10. Konsolidasi Kekuasaan (1966-1967):


 Soeharto mengkonsolidasikan kekuasaannya, mengambil langkah-langkah otoriter untuk menstabilkan
negara.
Konsolidasi Kekuasaan (1966-1967) merujuk pada upaya Jenderal Soeharto untuk memperkuat posisinya
setelah mengambil alih kekuasaan di Indonesia. Melibatkan kontrol militer yang ketat, pembersihan oposisi, dan
memastikan loyalitas aparat keamanan. Langkah-langkah ini membantu Soeharto memperkuat dominasinya,
membentuk dasar-dasar pemerintahan Orde Baru, dan menetapkan otoritasnya sebagai pemimpin utama di
Indonesia.

Penjelasan
Konsolidasi Kekuasaan pada tahun 1966-1967 mengacu pada upaya Jenderal Soeharto untuk mengukuhkan dan
memperkuat posisinya setelah mengambil alih kekuasaan di Indonesia. Setelah sukses dalam menanggapi upaya
kudeta dan membersihkan anggota PKI, Soeharto fokus pada konsolidasi kekuasaan dan stabilisasi negara.

Selama periode ini, Soeharto mengambil langkah-langkah untuk menghilangkan potensi ancaman terhadap
rezimnya. Ia menetapkan kendali militer yang ketat, memastikan loyalitas dari aparat keamanan, dan
mengambil tindakan keras terhadap oposisi politik. Langkah-langkah ini membantunya memperkuat
kekuasaannya dan meresmikan posisinya sebagai pemimpin yang dominan di Indonesia.

Konsolidasi Kekuasaan juga mencakup pembentukan dasar-dasar pemerintahan Orde Baru yang baru. Dengan
memanfaatkan dukungan politik dan militer yang kuat, Soeharto berhasil mengonsolidasikan kontrolnya,
menegakkan otoritasnya, dan membuka jalan menuju pemerintahan yang otoriter selama beberapa dekade
berikutnya.

11. Awal Orde Baru (1967):


 Dimulainya era Orde Baru yang ditandai dengan perubahan politik, ekonomi, dan sosial di Indonesia.
Awal Orde Baru pada tahun 1967 menandai fase resmi dimulainya pemerintahan Jenderal Soeharto sebagai Presiden
Indonesia. Pada 27 Maret 1967, MPRS mengakui Soeharto sebagai Pejabat Presiden, membuka era pemerintahan
Orde Baru yang ditandai dengan langkah-langkah otoriter. Meskipun membawa stabilitas politik dan pertumbuhan
ekonomi, pemerintahan ini dikritik karena pelanggaran hak asasi manusia dan keterbatasan kebebasan politik.

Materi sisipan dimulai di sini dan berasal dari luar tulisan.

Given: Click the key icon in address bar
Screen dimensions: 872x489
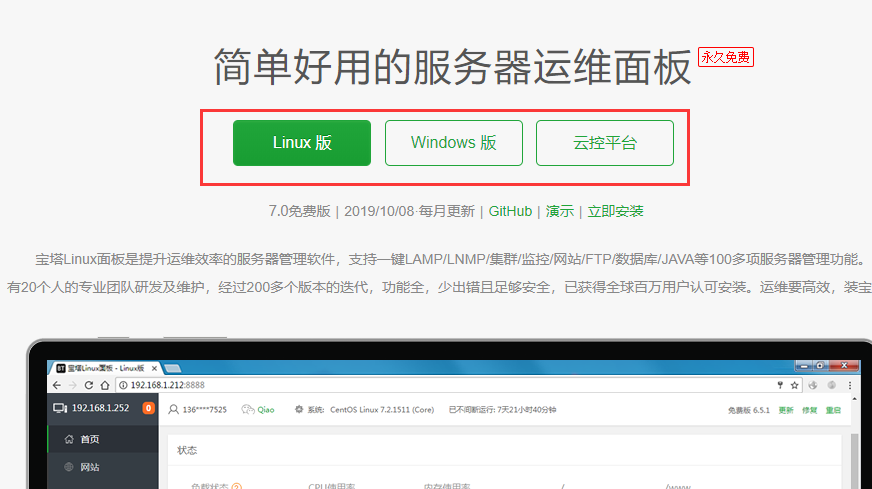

Awal
Orde Baru berlangsung hingga 1998, mencirikan pemerintahan Soeharto.

Penjelasan

Awal Orde Baru pada tahun 1967 mencerminkan fase resmi dimulainya pemerintahan baru di Indonesia setelah
serangkaian peristiwa yang melibatkan pengambilalihan kekuasaan oleh Jenderal Soeharto. Meskipun Soeharto telah
mengambil peran penting sejak 1966, tahun 1967 menandai titik di mana ia secara resmi diakui sebagai Presiden
Indonesia yang sah.

Pada tanggal 27 Maret 1967, MPRS (Majelis Permusyawaratan Rakyat Sementara), lembaga legislatif pada saat itu,
menyatakan Soeharto sebagai Pejabat Presiden Republik Indonesia yang baru. Langkah ini membuka jalan bagi
perubahan politik dan pembentukan dasar-dasar pemerintahan Orde Baru.

Awal Orde Baru ditandai oleh upaya Soeharto untuk membawa stabilitas politik dan ekonomi ke Indonesia setelah
periode ketidakstabilan. Pemerintahan ini memberlakukan kebijakan-kebijakan yang otoriter namun berhasil
mencapai pertumbuhan ekonomi yang signifikan. Meskipun memberikan stabilitas, rezim ini juga dikritik karena
pelanggaran hak asasi manusia dan kurangnya kebebasan politik. Awal Orde Baru menandai dimulainya periode
pemerintahan Soeharto yang berlangsung hingga tahun 1998.